So there's that. See how young we were? 21 at the time of wedding #2.
When we met, I was on my second go at college and Jon had started about 6 months before, after taking time off following high school graduation. I was attempting part-time community college while working full time after I'd dropped out of Antioch College the previous spring. Antioch was originally supposed to be a mix of freedom and structure (they have no grades, just evaluations) to follow my 2 years unschooling the last bit of high school. It didn't really work out.
I'm telling this story all sorts of out of order. When I was 15, a friend of the family's gave me a copy of Grace Llewellyn's Teenage Liberation Handbook. It spoke to me so much. I was miserable in school - bored to tears and unable to focus on the things I was really interested in. I did poorly out of lack of interest, not lack of intelligence. I preferred writing, reading, theatre, and hanging out with friends to Algebra, Spanish, and the worst English teacher in the history of the world. I spent my entire sophomore year of high school convincing my parents that I didn't have to be there. Finally, in May, they consented to letting me come home.
Interestingly, Jon had a similar miserable experience in high school, but wasn't given any opportunity to get out. While his friends were National Honors Scholars, Jon was reading Carl Sagan at home and earning Ds and Fs at school. He graduated with a 2.7 gpa.
Early in our marriage, we talked about homeschooling any potential children we had. At the time, I figured I'd send my littles to Montessori school like I was, maybe homeschooling later, like I did. I had a bit of an aversion to being so responsible for my children as a stay-at-home mother, though I didn't really have a career that I planned to have occupy me outside of the home anyway. At the same time, I envisioned early on that I would be at home with my kids, exploring my own interests from a home setting: writing, painting, gardening... Ultimately, the fears as well as the conversation were pretty pointless pre-kids. Then came Aleksander.
I found out I was pregnant December 9th, 2001. So I guess we had one of those post-September 11th babies that I later read were a myth. We didn't plan on having a baby then. I had started to talk about potentially having children sooner than we'd originally anticipated, like maybe trying in a year, when Jon would be starting graduate school. As it was, we were living an hour from our families at a major university where Jon was finishing his Bachelor's degree and I was just deciding to quit my third attempt at going to college, having found it unsatisfying and feeling frustrated by having to take classes that didn't interest me. But we were pregnant.
The first few weeks were full of fear of the unknown and constant nausea. Our car got broken into and we were barely making rent, so it was a pretty unsettling time to be making a baby. After I started to feel better and we made it to the second trimester, I found my groove though and enjoyed my pregnancy. I took prenatal yoga, ate well, and enjoyed time rubbing my burgeoning belly. I became isolated from my friends being that I wasn't hanging out in bars anymore and had to hold down a full time temp gig to survive, but I still enjoyed being pregnant and focusing all my attention on preparing for birth.

::::::::

» EXERCISE 1: Decide whether each statement agrees with the account of schooling and a first pregnancy, answering yes or no and quoting the words that settle it: (a) Jon finished high school with a 2.7 GPA; (b) the narrator's parents agreed at once to let the narrator leave school; (c) the pregnancy was planned.
» EXERCISE 2: Resume the account of schooling and a first pregnancy right after its final sentence, in the same first-person voice.
The entries that come after this point are separate material, unrelated to the account of schooling and a first pregnancy.

::::::::

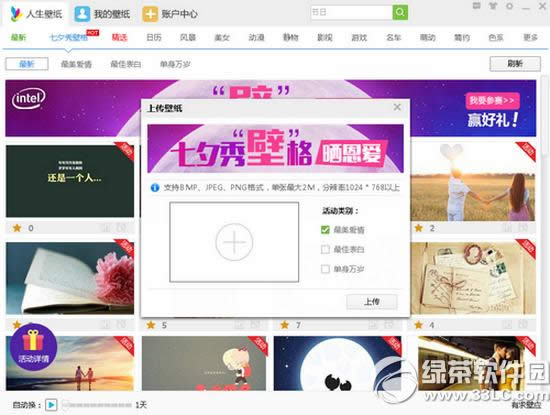Check the 单身万岁 category checkbox
Image resolution: width=550 pixels, height=415 pixels.
coord(325,269)
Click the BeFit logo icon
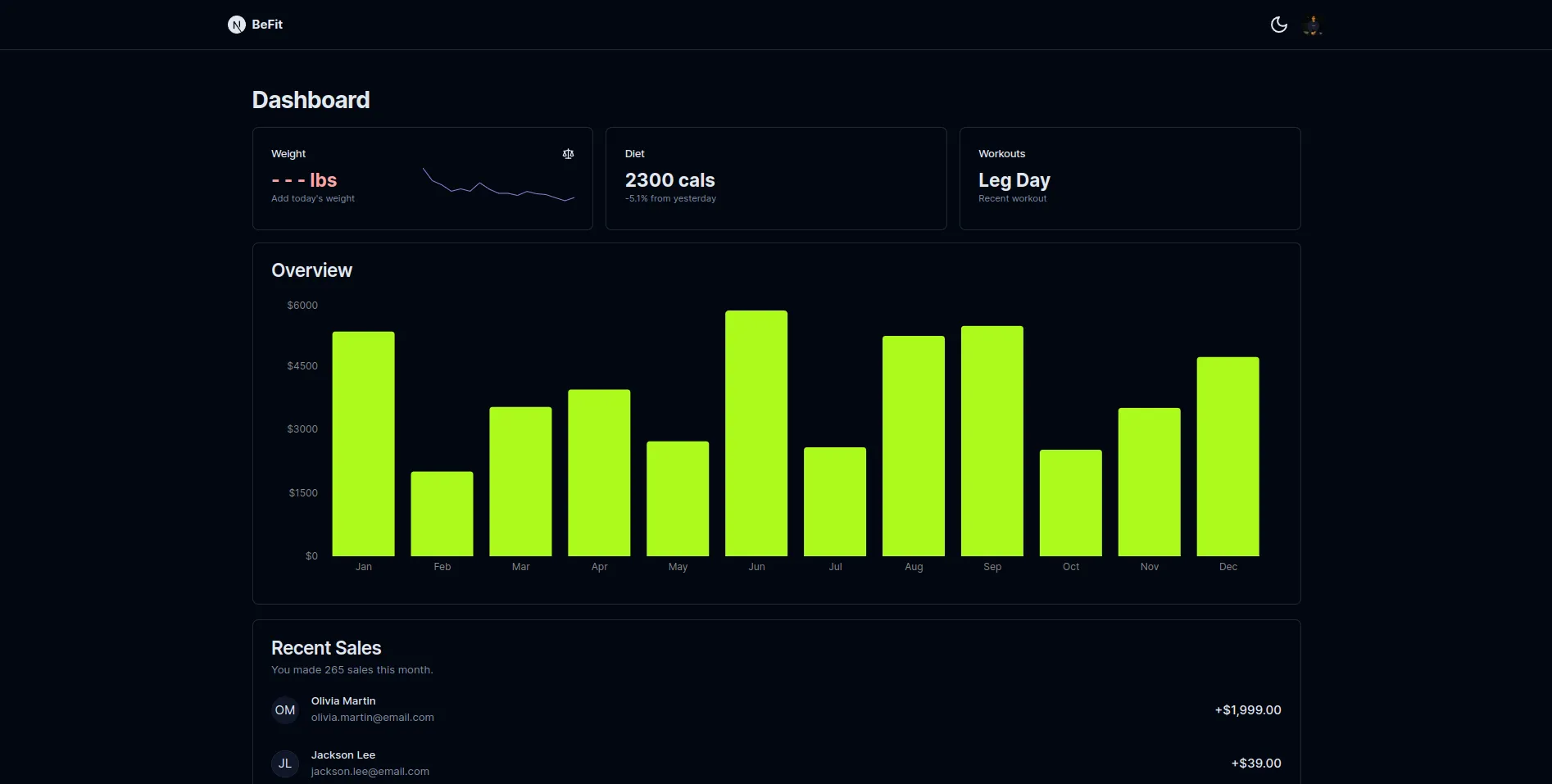Viewport: 1552px width, 784px height. [236, 25]
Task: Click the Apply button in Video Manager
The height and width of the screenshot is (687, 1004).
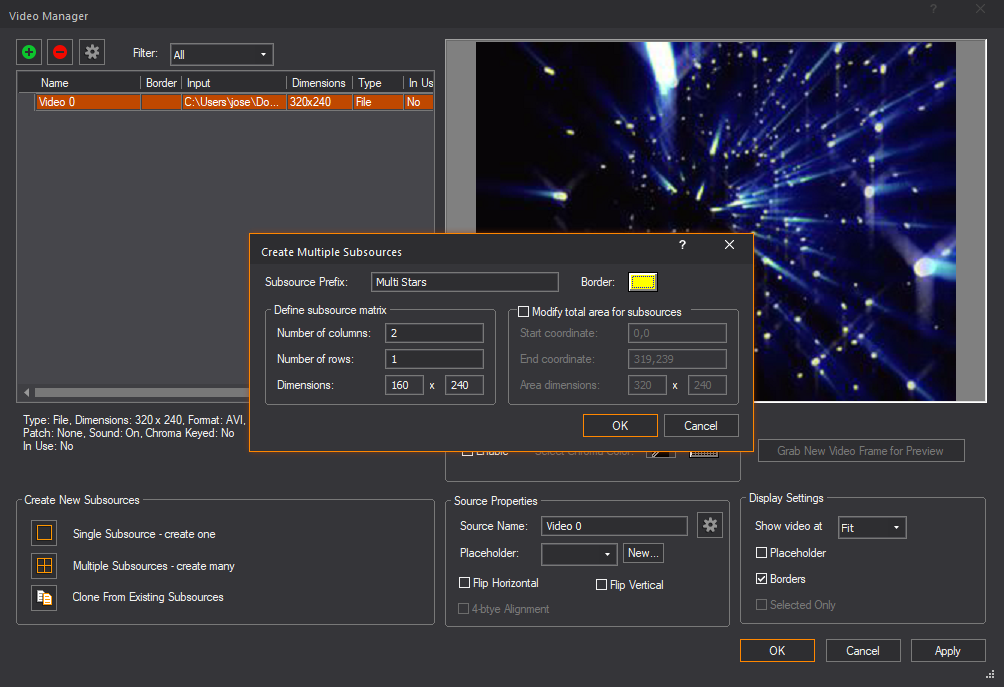Action: [x=947, y=651]
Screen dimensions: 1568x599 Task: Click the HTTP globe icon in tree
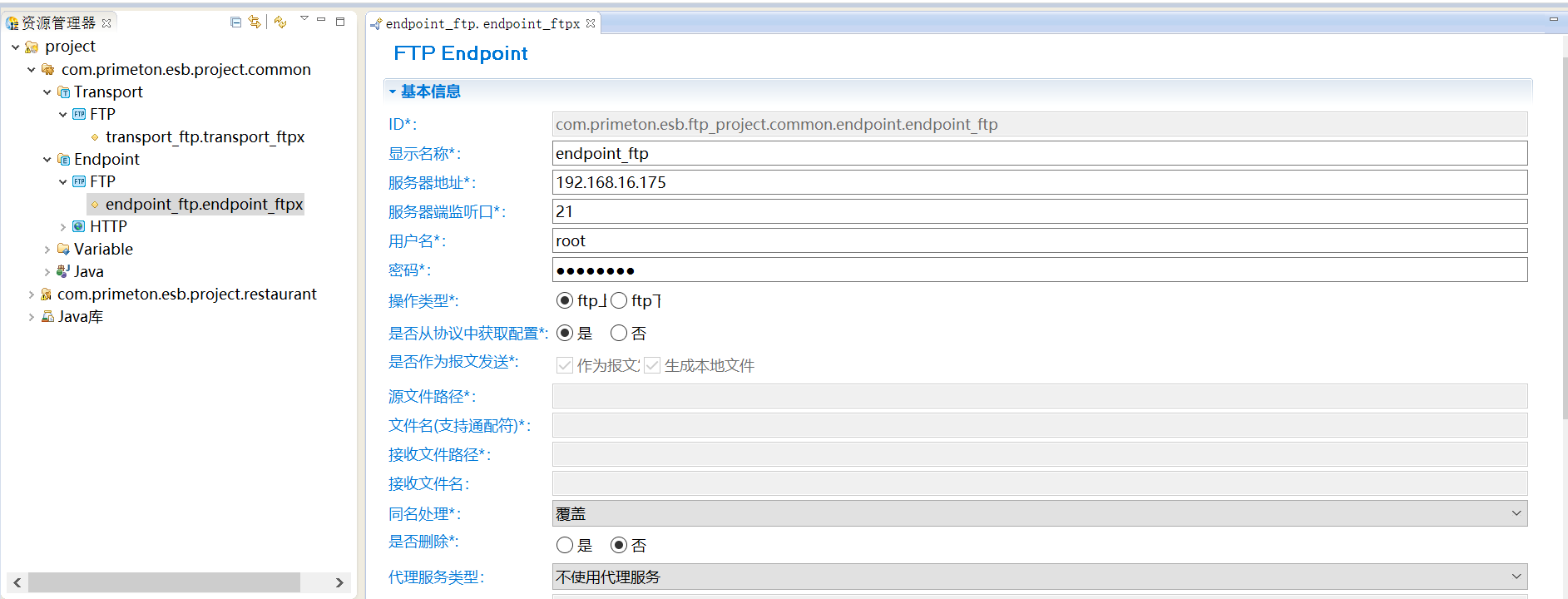(x=79, y=226)
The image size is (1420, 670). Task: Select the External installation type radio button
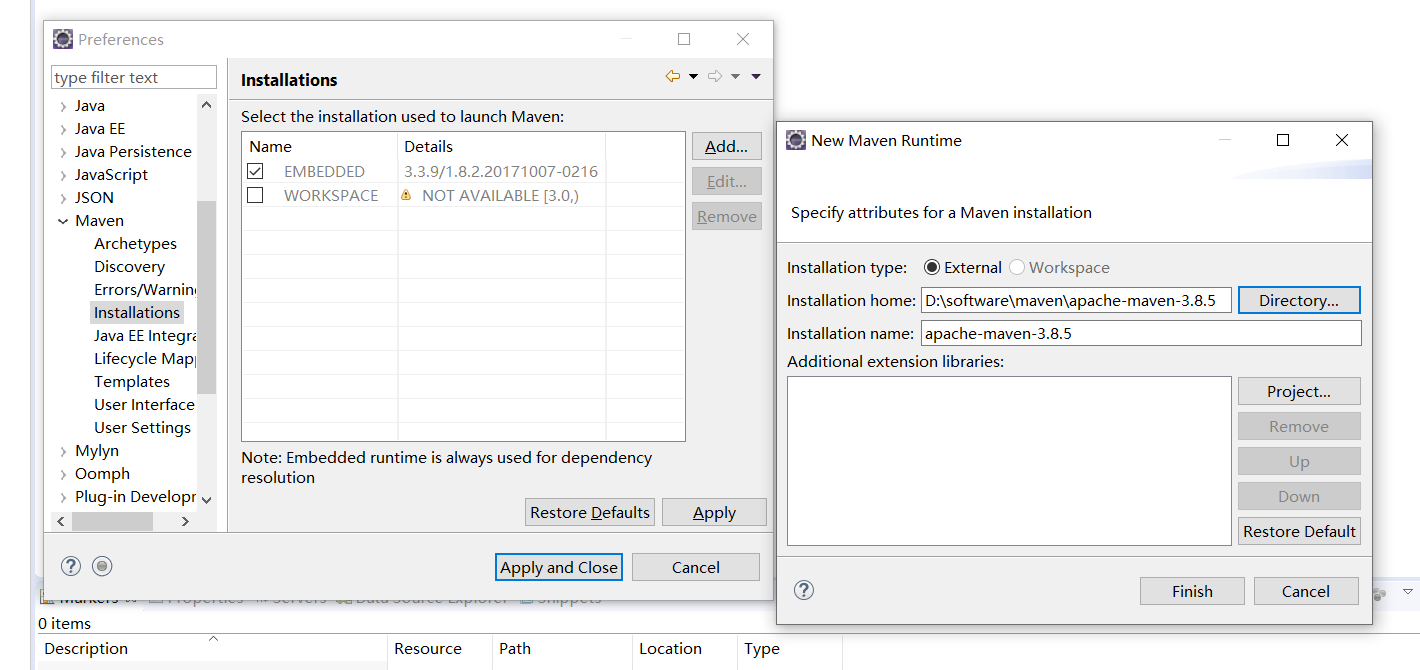[932, 267]
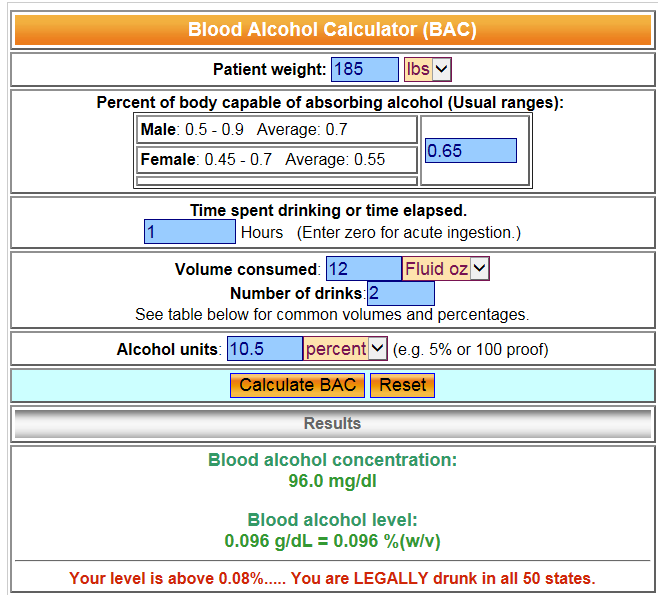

::::::::

» RESPONSE AREA 1:
(a) Yes: "He graduated with a 2.7 gpa."
(b) No: "I spent my entire sophomore year of high school convincing my parents that I didn't have to be there."
(c) No: "We didn't plan on having a baby then."

» RESPONSE AREA 2:
We immediately planned on having a homebirth. I always knew I'd have my babies at home. I was born at home, my younger sister was born at home, and all our close family friends pretty much had their babies at home. Several family friends were direct-entry midwives and my mother had become a Certified Nurse Midwife while I was in high school. She mainly caught babies in the hospital, but would attend us at home with a midwife friend assisting.
The pregnancy passed insignificantly, and we prepared for an early birth that summer at my mother's house. We chose my mother's house to have our baby for several reasons. First, we were unattached to our cold apartment which was in a bad neighborhood, so we couldn't imagine being comfortable there. Second, Jon accepted a position as a graduate student teaching assistant at a university in Montana, which meant we were set to move just weeks after my due date.
I spent the summer months eating ice cream five times a day with my sisters and thinking I was set for an early birth so I'd have time to get to know my baby before moving across country. Oh, how wrong I was. I was due August 1, 2002. Aleks made his entrance on August 16th, the 25th anniversary of Elvis' death. The complete details of the birth story can be found here. Here is a slideshow of the birth (warning: graphic):
Aleks was born with a cleft lip and palate. It meant that my plans to nurse went out the window. I started pumping full time.
This also meant that Aleks would have to have surgeries. Lots of surgeries. His first surgery was at 12 weeks. The surgery brought together his lip, part of his soft palate, and part of his hard palate, and installed ear tubes (the cleft affects Eustachian tube functioning). He didn't eat afterwards for four days and could barely wake up. He also had trouble breathing due to the swelling.
Aleks' 2nd surgery was at 6 months to complete the remaining half of his hard palate. He again didn't eat for days on end and having kicked out his IV on the first day, became dehydrated. The nurses tried to get a new IV hooked up four times - once for each limb - and failed. Finally, on the fifth try, they managed a line in his head.
The hospital stays sucked, but the view was always nice.
His 3rd surgery to complete the rest of his soft palate was his easiest. He spent only one night in the hospital. Afterwards, he was finally able to eat solid foods without shooting cheerios out his nose. He has since had 2 additional surgeries to replace ear tubes - one at 13 months and one at 3-1/2.
Around the time Aleks was 7 months old, I started spending time on Mothering's message boards and figuring out that what I already did in terms of parenting and family life had a name- attachment parenting/natural family living. I also got way into making our commitment to leaving a decent planet for the kidlet stronger. We retired the few toxic cleaning products we had, went totally organic, and felt all the more confident about everything else we were already committed to: cloth diapering, family bed, my extended pumping (13 months!), natural birth, gentle discipline, and I finally came back around to homeschooling.
I read anything I could get my hands on, now that I was a full-time mom. I felt like I was doing serious research about mothering, like I'd finally found my occupation, my dharma. I read Our Babies, Ourselves by Meredith Small, which reconfirmed everything I was doing. I got a hold of Grace Llewellyn's new book, Guerrilla Learning, and realized that I had to return to unschooling for my kids.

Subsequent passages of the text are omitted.